The issue I have with nostalgia is it makes people sentimental. Having a deep conversation with anyone is right next to “root canal” on my list of things that I actively avoid. If you’re going to melt into a puddle of tears, I need a 5-foot buffer minimum, and I’m going to slowly back peddle to the nearest exit.
So when the Cardinals announced Albert Pujols was coming back for one last ride with the old crew — basically just Yadier Molina and Adam Wainwright — I recoiled in horror, and I’m a Cardinals fan. I fully expected this season to be a never-ending barrage of dopey retirement gifts and average baseball, with maybe a playoff win, but definitely not a division title, to dot the top of the sundae.
I could keep my distance, and let the rest of the St. Louis fans wipe tears and snot on each other as they enjoy mundane swan songs while I divest interest and coldly move on as men are supposed to do. And that plan lasted through the All-Star Break, and right up until the point that Pujols started hitting home runs that matter as much to his pursuit of No. 700 as they do to the team’s pursuit of the NL Central.
Like a tune you can’t get enough of, I must’ve rewatched the two-run shot he hit against the Cubs last weekend a dozen times. Pujols needs five more homers to enter the exclusive 700 home runs club, and it’d be awesome if he got there, but it’s not a record.
However, the other two-thirds of the old guys on the roster are going to stand alone, atop the mound where they’ve had so many chats behind mitts before. Molina and Wainwright tied the MLB record for starts as a battery Thursday with their 324th together. The next time they take the field, Sept. 14 at home against the Brewers, they’ll break the record set by Detroit’s Mickey Lolich and Bill Freeman.
It’s not a particularly famous record, and it’s almost more of an oddity than a true testament of greatness, but it is representative of Cardinals’ baseball for the past 15-plus years. Molina and Wainwright steadied a rotation and a staff as well as any pitching coach ever could. There are only two years, out of the 17 they’ve been on the roster together, that the team’s ERA was higher than league average. It may not be the most awe-inspiring stat, but it does mean something.
They’ve also reached the postseason 11 of those 17 years, and they’re likely to make it 12 this season. If you’re petty like me, you point out that Molina’s 12 postseason appearances and Wainwright’s injury-affected nine are still more than Pujols’ eight.
While the what if surrounding Pujols is the more obvious one to the casual baseball fan, the what if regarding Wainwright’s torn Achilles played just as big of a part in the trajectory of the team. Prior to the injury, which came during a plate appearance (and was the only time I was envious of the DH), Wanio had made the All-Star game three out of four years, and notched 19-plus wins four out of five.
In the years following, his ERA hovered in the fours, although he’s been in the low threes the past few seasons, and even hurled a few gems in the playoffs. (All of which were for naught thanks to anemic run support.)
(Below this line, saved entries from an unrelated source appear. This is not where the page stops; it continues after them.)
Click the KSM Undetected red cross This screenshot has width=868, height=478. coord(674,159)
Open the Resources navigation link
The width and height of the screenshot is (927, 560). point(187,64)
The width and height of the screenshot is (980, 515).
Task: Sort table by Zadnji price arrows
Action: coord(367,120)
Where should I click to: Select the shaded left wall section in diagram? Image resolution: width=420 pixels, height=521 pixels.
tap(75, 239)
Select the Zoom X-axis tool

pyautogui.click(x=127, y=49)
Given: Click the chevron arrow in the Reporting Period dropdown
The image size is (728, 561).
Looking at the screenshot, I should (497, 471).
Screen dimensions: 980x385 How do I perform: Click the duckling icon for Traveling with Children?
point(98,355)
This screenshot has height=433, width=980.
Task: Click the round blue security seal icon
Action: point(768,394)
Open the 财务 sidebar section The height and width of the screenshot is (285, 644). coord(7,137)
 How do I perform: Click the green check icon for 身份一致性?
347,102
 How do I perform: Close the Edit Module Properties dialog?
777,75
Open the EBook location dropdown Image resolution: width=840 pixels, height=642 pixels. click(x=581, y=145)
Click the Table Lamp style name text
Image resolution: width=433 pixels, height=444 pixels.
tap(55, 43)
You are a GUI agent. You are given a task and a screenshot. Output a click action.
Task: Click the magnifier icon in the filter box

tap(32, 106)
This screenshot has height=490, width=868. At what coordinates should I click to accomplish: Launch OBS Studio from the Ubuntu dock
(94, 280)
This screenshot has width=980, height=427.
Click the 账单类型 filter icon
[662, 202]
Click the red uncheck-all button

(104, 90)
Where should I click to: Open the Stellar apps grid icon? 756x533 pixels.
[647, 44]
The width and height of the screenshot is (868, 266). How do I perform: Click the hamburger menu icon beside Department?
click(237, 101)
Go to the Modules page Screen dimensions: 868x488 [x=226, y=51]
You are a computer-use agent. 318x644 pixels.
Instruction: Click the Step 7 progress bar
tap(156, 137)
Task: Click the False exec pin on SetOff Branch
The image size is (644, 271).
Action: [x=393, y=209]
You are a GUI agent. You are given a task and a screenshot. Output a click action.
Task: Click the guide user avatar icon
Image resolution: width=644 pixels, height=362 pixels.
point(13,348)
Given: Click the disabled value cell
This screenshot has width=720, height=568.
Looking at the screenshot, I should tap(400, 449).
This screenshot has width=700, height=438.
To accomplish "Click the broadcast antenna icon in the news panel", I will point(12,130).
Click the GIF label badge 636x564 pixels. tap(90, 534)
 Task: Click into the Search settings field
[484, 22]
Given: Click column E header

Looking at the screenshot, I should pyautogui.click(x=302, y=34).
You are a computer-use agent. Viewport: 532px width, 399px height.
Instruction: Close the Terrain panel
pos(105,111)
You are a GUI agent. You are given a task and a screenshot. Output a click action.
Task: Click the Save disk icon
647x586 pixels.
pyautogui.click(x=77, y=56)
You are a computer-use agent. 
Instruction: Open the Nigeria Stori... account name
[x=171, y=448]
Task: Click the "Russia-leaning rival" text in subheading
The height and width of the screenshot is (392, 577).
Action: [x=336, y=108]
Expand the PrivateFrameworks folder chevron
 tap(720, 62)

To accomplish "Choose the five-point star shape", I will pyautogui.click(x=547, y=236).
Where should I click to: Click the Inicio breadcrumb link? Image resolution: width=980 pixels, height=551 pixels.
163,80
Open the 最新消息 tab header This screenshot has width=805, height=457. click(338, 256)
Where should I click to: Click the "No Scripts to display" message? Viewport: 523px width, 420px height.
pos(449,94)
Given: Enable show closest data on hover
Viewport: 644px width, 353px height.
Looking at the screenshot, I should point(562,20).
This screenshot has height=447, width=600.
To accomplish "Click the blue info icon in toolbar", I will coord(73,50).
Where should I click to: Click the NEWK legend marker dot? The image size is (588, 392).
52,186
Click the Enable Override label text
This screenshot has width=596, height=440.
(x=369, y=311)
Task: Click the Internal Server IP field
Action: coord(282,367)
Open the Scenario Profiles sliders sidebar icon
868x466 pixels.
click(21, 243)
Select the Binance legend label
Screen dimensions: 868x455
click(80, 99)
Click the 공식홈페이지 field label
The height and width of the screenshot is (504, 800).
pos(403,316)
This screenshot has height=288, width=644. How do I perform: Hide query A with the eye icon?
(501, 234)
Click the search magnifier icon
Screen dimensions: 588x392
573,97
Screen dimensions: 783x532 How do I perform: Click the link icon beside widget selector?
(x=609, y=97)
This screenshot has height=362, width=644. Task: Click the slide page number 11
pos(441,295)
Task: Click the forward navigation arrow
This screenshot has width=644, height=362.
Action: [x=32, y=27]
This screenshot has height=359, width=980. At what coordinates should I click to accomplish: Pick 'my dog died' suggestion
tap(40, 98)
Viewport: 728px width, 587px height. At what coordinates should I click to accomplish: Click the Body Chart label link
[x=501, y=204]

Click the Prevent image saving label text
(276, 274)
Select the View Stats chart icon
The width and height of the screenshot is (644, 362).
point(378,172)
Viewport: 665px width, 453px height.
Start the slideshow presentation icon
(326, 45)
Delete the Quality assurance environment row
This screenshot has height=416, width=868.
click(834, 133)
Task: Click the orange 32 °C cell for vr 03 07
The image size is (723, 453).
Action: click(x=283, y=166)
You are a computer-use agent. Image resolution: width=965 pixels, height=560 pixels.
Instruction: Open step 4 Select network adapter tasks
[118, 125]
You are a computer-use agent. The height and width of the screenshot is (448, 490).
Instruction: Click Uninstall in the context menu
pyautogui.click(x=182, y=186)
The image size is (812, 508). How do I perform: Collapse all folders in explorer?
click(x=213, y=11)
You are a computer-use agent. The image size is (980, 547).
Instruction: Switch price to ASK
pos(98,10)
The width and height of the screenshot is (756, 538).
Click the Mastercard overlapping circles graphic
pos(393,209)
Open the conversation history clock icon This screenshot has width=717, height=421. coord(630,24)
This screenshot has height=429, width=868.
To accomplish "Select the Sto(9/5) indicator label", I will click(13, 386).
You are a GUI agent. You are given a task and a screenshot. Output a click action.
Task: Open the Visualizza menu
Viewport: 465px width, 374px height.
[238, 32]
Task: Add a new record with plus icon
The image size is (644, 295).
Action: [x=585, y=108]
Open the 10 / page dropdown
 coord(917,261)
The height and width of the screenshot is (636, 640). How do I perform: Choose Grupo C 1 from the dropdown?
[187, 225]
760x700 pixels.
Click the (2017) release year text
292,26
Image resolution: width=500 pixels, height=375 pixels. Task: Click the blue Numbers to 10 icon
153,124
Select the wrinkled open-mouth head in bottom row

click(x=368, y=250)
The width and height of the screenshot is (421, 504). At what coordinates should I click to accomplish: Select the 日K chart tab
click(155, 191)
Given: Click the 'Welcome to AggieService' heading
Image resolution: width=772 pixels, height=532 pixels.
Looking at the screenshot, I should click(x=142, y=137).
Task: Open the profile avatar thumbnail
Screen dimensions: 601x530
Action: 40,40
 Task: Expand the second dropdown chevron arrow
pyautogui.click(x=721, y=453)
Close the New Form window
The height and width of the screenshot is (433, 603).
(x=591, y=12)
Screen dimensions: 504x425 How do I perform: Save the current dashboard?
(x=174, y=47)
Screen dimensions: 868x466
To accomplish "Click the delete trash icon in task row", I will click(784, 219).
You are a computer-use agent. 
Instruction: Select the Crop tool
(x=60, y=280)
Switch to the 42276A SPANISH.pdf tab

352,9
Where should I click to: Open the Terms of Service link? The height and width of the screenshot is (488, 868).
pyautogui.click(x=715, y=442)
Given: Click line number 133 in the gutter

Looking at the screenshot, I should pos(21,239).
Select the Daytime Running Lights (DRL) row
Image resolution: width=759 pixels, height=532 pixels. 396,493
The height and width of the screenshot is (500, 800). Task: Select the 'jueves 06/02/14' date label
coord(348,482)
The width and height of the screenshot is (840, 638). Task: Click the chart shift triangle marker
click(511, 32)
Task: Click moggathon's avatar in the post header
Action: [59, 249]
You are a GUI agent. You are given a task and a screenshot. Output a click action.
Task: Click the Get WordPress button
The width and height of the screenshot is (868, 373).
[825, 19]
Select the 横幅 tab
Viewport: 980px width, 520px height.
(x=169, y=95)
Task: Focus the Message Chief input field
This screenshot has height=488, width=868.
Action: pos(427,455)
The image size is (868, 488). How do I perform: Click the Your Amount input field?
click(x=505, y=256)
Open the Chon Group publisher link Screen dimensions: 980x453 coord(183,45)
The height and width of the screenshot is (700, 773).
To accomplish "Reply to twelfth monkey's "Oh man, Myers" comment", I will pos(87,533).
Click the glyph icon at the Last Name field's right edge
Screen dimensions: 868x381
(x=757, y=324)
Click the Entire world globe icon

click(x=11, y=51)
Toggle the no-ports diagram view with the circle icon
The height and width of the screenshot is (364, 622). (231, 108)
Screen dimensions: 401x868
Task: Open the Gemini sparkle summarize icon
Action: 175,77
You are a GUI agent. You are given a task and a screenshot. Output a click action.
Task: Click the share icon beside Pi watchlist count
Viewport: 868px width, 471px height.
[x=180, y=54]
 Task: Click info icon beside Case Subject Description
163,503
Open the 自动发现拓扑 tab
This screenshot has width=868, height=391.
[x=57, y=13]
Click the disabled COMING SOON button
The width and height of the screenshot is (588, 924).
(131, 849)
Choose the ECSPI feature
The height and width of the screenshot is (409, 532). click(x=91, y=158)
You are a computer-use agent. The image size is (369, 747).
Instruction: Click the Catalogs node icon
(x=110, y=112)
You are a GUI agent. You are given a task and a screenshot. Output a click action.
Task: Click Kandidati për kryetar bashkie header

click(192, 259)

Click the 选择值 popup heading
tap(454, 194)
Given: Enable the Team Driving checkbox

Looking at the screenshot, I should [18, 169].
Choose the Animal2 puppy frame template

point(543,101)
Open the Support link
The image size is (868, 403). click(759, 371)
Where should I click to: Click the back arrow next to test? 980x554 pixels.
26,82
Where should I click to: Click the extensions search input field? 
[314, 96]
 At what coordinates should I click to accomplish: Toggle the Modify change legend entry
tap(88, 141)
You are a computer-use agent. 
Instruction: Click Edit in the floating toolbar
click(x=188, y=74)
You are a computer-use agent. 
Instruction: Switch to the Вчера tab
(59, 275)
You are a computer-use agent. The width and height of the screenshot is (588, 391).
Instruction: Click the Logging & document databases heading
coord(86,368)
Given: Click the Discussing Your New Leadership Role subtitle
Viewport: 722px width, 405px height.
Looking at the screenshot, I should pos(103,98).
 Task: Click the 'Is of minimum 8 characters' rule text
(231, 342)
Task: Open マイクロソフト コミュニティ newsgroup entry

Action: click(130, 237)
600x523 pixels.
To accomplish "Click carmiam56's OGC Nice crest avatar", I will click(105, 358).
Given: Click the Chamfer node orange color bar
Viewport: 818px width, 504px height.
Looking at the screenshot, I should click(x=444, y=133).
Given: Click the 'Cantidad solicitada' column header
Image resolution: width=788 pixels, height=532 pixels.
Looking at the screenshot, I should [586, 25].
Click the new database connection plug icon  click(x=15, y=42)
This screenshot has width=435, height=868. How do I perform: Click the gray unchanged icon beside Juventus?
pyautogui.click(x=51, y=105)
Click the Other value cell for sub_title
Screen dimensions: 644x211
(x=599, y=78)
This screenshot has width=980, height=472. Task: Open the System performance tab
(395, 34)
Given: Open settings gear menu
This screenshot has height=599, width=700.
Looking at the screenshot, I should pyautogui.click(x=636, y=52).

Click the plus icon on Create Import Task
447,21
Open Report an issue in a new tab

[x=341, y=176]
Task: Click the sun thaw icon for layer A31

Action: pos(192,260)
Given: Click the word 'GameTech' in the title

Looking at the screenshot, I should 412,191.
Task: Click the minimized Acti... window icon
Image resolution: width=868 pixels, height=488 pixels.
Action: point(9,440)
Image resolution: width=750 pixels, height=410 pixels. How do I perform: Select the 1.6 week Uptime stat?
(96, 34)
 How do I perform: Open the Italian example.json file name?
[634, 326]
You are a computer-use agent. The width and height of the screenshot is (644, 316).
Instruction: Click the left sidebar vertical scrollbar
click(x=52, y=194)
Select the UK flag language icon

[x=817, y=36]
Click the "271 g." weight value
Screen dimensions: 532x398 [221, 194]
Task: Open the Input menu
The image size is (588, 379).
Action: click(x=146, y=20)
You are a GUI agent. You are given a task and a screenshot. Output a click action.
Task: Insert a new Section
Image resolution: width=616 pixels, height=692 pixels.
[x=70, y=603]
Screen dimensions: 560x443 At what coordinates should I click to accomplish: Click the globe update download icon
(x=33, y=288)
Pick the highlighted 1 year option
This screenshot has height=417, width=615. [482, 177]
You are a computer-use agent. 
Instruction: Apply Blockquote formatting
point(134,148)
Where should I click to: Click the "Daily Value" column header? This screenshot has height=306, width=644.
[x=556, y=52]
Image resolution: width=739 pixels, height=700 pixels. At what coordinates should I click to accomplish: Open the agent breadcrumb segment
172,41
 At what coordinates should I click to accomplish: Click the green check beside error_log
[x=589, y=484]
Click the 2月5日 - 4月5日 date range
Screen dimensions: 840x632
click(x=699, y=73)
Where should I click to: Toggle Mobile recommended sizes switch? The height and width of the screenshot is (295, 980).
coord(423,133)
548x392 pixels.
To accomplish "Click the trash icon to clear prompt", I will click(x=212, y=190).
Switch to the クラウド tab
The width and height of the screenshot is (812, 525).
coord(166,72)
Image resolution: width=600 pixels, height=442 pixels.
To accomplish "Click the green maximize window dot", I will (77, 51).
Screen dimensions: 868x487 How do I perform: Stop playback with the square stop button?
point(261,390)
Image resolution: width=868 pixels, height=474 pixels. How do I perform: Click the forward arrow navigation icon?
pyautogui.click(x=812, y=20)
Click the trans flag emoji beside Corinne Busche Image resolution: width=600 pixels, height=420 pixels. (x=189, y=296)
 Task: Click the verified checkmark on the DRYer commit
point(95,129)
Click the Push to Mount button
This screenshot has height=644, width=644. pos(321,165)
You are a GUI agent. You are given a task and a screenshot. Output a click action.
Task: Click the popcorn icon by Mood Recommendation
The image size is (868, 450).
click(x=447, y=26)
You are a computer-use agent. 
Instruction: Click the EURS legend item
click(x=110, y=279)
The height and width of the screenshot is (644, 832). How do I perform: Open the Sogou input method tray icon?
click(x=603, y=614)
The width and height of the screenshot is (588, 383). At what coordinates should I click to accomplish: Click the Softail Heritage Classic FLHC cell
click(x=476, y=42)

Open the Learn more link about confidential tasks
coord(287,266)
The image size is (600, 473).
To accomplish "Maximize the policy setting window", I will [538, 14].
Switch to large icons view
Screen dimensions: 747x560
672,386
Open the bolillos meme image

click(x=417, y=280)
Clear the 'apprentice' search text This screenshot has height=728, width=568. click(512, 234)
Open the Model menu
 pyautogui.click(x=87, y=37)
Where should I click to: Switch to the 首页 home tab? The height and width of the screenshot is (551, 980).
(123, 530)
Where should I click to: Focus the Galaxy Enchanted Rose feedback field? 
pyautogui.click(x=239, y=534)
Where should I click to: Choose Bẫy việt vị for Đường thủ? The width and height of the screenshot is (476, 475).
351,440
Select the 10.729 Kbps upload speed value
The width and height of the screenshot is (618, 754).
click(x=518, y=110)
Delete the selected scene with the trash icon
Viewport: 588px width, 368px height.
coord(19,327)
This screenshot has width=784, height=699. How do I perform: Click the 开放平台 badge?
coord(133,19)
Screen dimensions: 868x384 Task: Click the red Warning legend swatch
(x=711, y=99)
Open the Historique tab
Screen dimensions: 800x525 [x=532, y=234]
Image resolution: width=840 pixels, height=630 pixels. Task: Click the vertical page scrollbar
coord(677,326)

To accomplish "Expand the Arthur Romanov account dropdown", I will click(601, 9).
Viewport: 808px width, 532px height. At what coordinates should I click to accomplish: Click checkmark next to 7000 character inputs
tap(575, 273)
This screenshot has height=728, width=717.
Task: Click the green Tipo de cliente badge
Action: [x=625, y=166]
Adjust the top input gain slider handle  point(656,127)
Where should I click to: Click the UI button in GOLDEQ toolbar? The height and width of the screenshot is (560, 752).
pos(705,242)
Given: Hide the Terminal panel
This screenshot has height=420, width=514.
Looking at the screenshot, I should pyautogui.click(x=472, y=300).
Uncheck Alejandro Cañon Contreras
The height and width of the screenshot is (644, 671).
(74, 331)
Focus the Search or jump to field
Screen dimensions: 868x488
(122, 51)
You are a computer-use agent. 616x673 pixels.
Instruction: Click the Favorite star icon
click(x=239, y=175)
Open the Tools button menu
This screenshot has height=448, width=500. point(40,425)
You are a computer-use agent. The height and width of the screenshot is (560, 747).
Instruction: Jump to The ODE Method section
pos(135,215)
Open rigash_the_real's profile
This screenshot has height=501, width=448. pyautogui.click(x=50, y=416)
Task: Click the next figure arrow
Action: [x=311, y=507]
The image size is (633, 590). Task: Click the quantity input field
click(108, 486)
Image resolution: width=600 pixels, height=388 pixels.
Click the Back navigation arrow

Part of Cardinals Devil Magic — the phrase coined in 2012 to describe the Red Birds’ ability to win games they weren’t supposed to — was due to the team’s ability to get the best out of journeymen pitchers. Molina would coax confidence out of Kyle Lohse or someone of that ilk and bridge the gap until it was the ace’s turn. (Usually Wainwright.)
That formula hasn’t worked in the playoffs lately, but the fact that a rotation more-or-less headed by Molina and Wainwright is still making it to meaningful October baseball tells you all you need to know about those two. The funny thing about the duo since Wainwright returned from injury in 2015 (he pitched in the playoffs the same season he tore his Achilles) is every now and then they’ll just throw it back, humming along through innings and hitters like it’s 2013.
As far as positive feelings goes, the comfort of Wainwright painting canvases that Molina has framed for him has been more pervasive than any other during their long, storied, and now historic tenure. They also now have a capstone to the career highlight reel that started when Wainwright was coming out of the bullpen and striking out Carlos Beltran in the NLCS all those years ago.
Of the many grudges I hold against Pujols that have admittedly been fading this year, I think what bothers me most is this isn’t his team anymore. It’s belonged to Molina and Wainwright since he left, and they’re more deserving of the curtain calls that have been coming seemingly at every home game. So I couldn’t be happier that their names will be etched atop a record book.
It’s hard to set an all-time mark in baseball. Doing anything the most in a sport that’s been running so long that records are disputed due to a lack of paperwork takes as much luck as it does talent. For Molina and Wainwright, their luck and talent just so happened to cross paths at a serendipitous moment 324 times.